Work to be completed.
Retype the lines below exactly, but only those from the line that has "MERSOR (118, 2207)" through the line that has "[ยามาดะ] (43, 2101)". Omit every picture.

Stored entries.

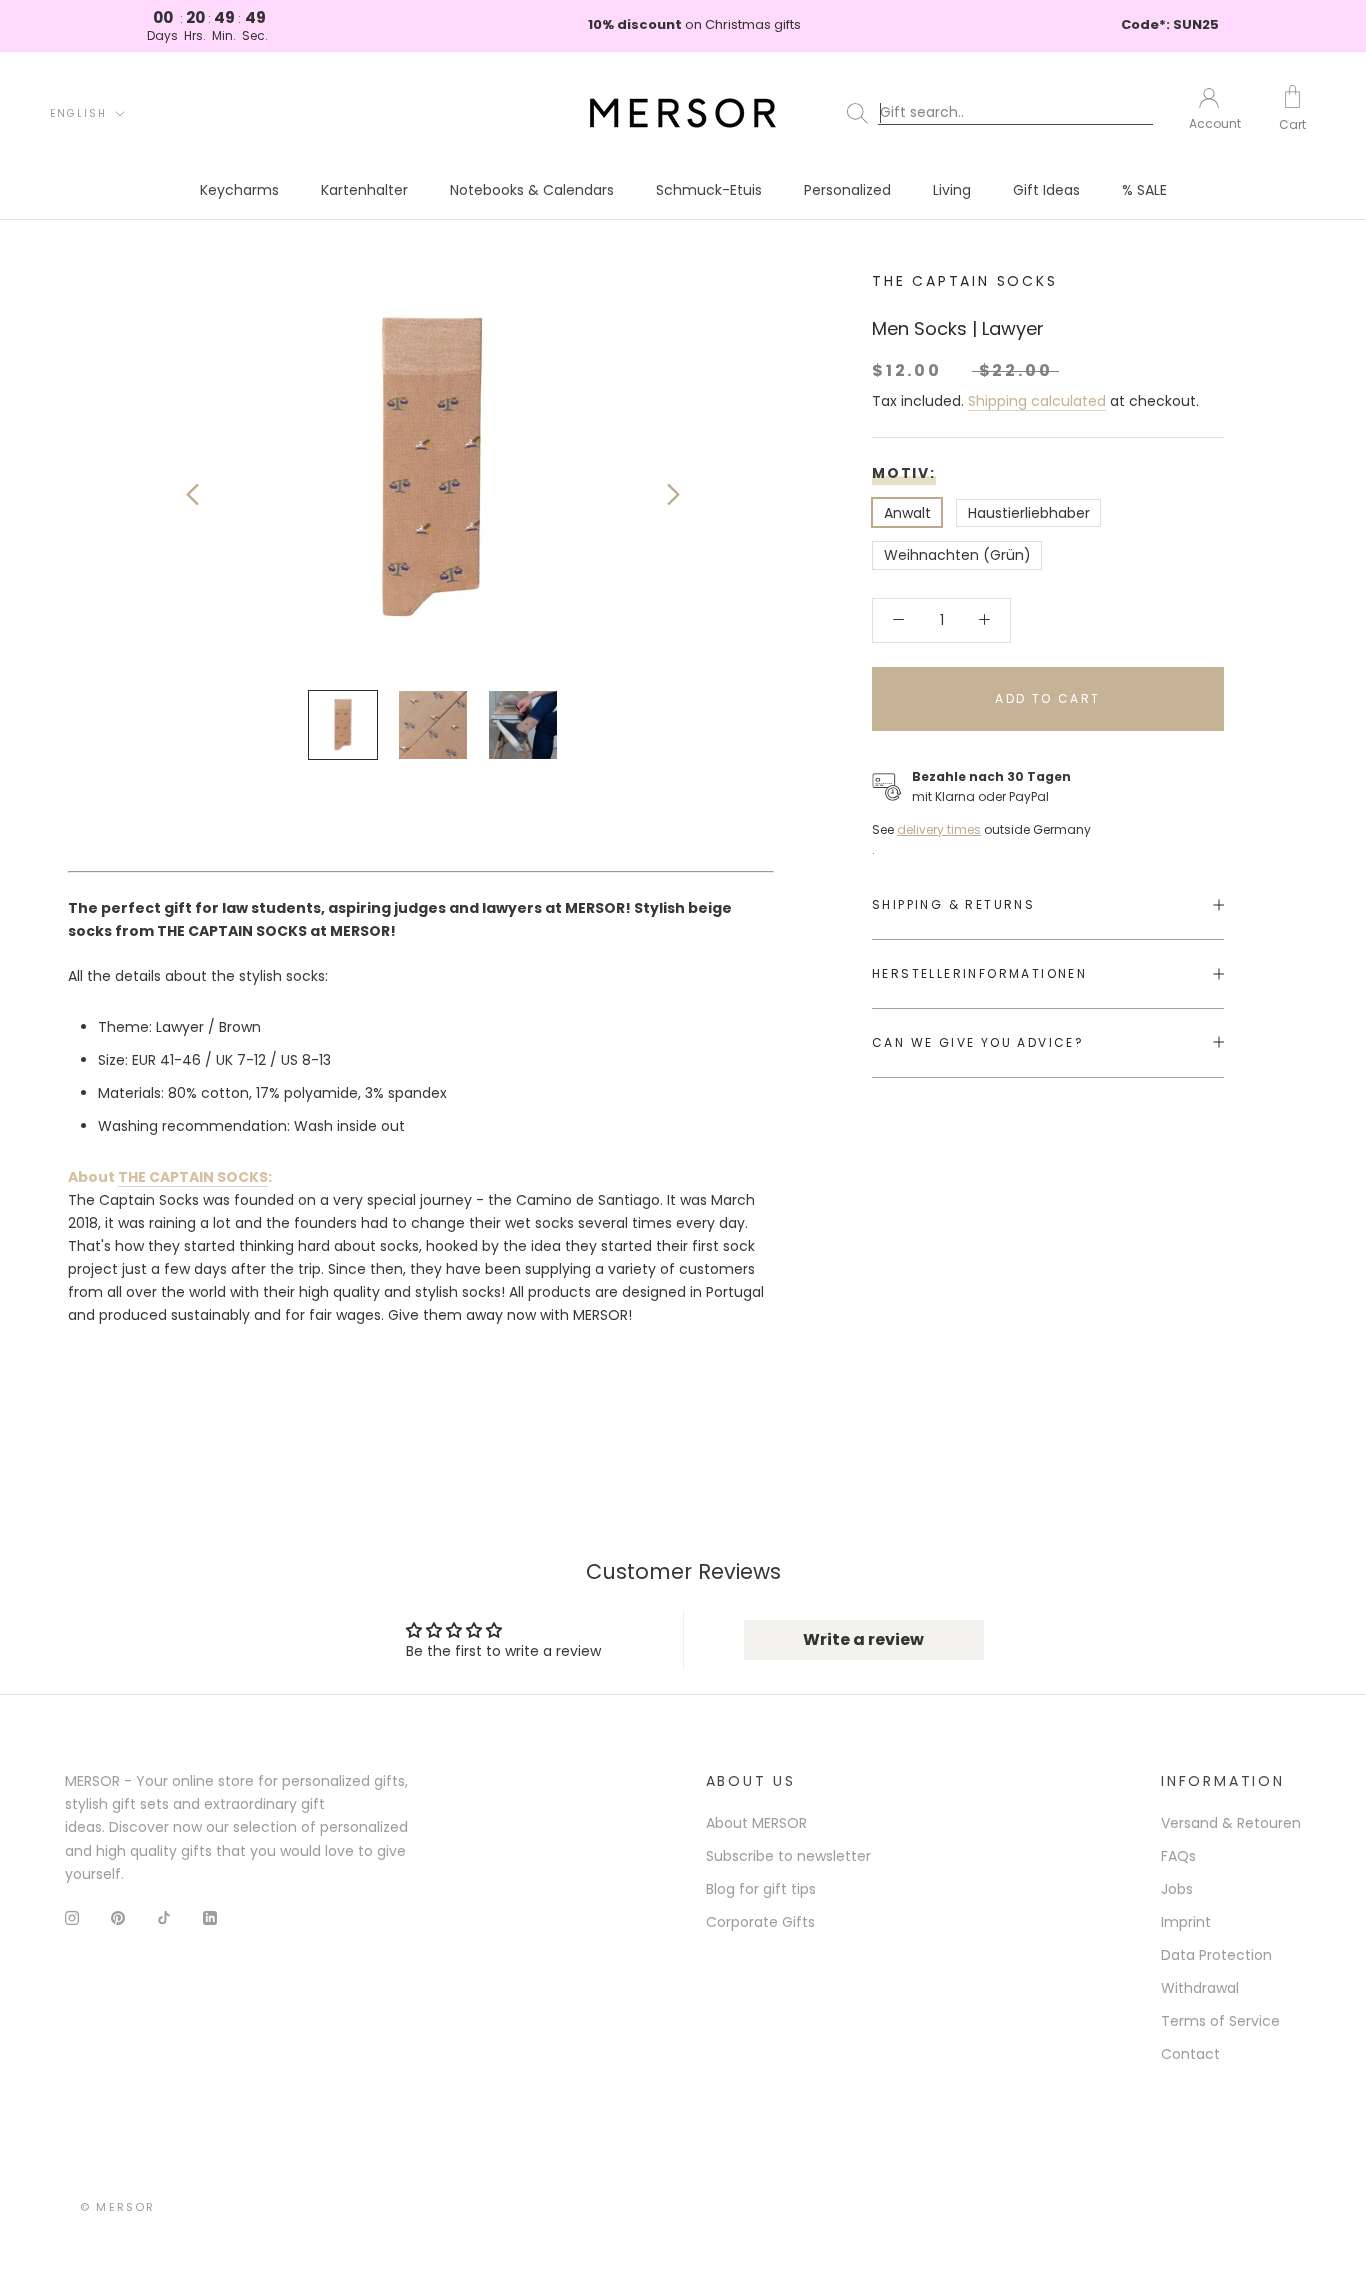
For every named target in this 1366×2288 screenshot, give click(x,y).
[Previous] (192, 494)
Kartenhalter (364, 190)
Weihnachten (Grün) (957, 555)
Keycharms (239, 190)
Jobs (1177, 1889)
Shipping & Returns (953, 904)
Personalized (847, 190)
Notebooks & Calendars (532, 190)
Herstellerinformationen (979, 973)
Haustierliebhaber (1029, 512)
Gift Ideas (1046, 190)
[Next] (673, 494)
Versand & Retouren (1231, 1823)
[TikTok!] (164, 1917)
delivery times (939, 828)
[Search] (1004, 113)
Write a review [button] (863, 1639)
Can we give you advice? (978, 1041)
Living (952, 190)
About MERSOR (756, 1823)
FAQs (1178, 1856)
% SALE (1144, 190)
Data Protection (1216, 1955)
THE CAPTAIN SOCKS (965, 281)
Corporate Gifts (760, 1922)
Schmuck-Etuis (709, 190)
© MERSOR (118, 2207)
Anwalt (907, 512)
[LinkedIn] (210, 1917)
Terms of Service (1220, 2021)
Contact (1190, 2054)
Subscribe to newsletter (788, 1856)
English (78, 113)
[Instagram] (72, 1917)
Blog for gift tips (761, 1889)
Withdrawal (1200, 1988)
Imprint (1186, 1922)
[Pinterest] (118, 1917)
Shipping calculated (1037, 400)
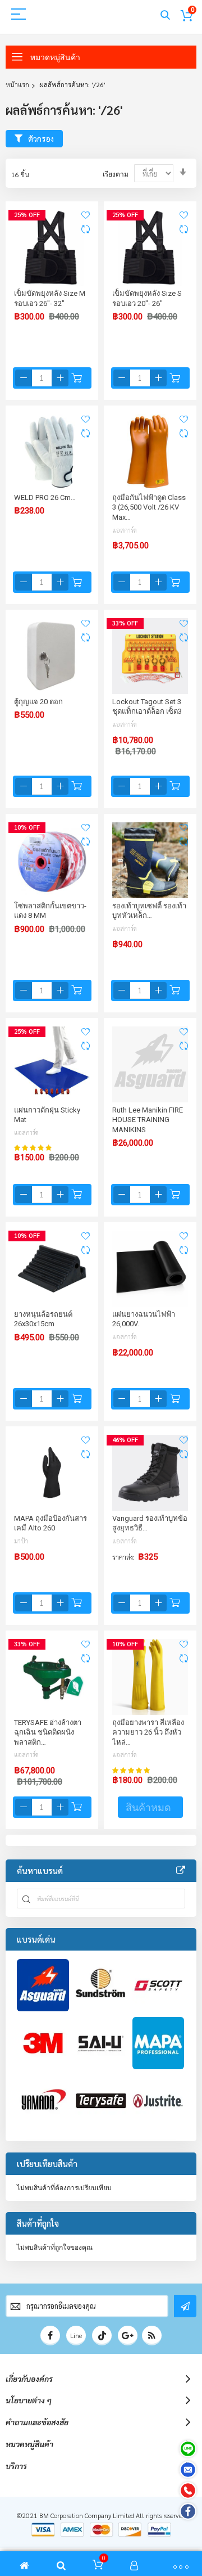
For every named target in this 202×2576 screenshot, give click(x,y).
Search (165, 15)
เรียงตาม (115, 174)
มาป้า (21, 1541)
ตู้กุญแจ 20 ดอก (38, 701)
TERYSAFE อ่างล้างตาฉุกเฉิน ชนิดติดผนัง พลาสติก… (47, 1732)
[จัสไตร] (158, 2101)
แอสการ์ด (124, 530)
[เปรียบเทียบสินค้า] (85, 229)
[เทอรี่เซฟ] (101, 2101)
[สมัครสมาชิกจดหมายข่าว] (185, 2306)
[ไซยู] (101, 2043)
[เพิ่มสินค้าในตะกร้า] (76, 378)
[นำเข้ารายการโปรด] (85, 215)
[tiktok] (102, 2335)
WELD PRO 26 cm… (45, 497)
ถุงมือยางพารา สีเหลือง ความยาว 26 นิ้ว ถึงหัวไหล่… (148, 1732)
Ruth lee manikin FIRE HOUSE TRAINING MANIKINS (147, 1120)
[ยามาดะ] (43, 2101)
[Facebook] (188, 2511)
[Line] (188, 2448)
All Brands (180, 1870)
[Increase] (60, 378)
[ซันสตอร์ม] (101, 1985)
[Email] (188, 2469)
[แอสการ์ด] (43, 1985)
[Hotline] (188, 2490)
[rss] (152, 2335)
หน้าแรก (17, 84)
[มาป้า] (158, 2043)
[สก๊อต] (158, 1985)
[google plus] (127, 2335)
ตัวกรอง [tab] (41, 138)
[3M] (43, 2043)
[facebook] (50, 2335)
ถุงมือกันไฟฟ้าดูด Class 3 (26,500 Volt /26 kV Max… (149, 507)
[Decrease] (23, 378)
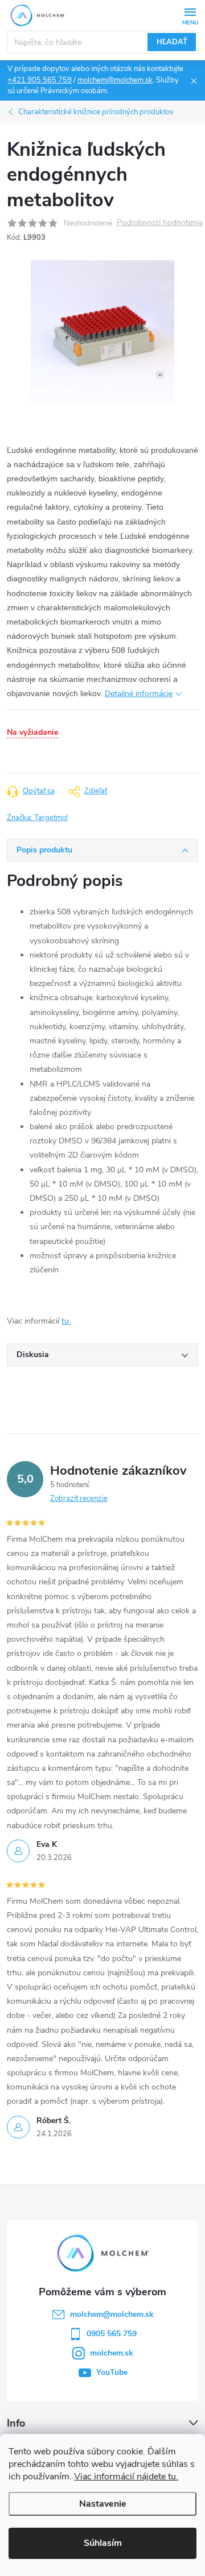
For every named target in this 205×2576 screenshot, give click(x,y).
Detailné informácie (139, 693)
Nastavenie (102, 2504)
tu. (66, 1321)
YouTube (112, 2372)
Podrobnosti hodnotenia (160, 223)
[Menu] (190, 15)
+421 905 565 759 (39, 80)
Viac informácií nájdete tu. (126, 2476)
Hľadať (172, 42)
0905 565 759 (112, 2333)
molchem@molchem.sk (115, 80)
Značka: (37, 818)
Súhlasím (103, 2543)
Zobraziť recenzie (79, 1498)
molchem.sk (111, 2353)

Answer area.
© MERSOR (118, 2207)
Anwalt (907, 512)
[LinkedIn] (210, 1917)
Terms of Service (1220, 2021)
Contact (1190, 2054)
Subscribe to newsletter (788, 1856)
English (78, 113)
[Instagram] (72, 1917)
Blog for gift tips (761, 1889)
Withdrawal (1200, 1988)
Imprint (1186, 1922)
[Pinterest] (118, 1917)
Shipping calculated (1037, 400)
For every named target in this 202×2576 screenshot, give click(x,y).
Search (165, 15)
เรียงตาม (115, 174)
มาป้า (21, 1541)
ตู้กุญแจ 20 ดอก (38, 701)
TERYSAFE อ่างล้างตาฉุกเฉิน ชนิดติดผนัง พลาสติก… (47, 1732)
[จัสไตร] (158, 2101)
แอสการ์ด (124, 530)
[เปรียบเทียบสินค้า] (85, 229)
[เทอรี่เซฟ] (101, 2101)
[สมัครสมาชิกจดหมายข่าว] (185, 2306)
[ไซยู] (101, 2043)
[เพิ่มสินค้าในตะกร้า] (76, 378)
[นำเข้ารายการโปรด] (85, 215)
[tiktok] (102, 2335)
WELD PRO 26 cm… (45, 497)
ถุงมือยางพารา สีเหลือง ความยาว 26 นิ้ว ถึงหัวไหล่… (148, 1732)
Ruth lee manikin FIRE HOUSE TRAINING MANIKINS (147, 1120)
[ยามาดะ] (43, 2101)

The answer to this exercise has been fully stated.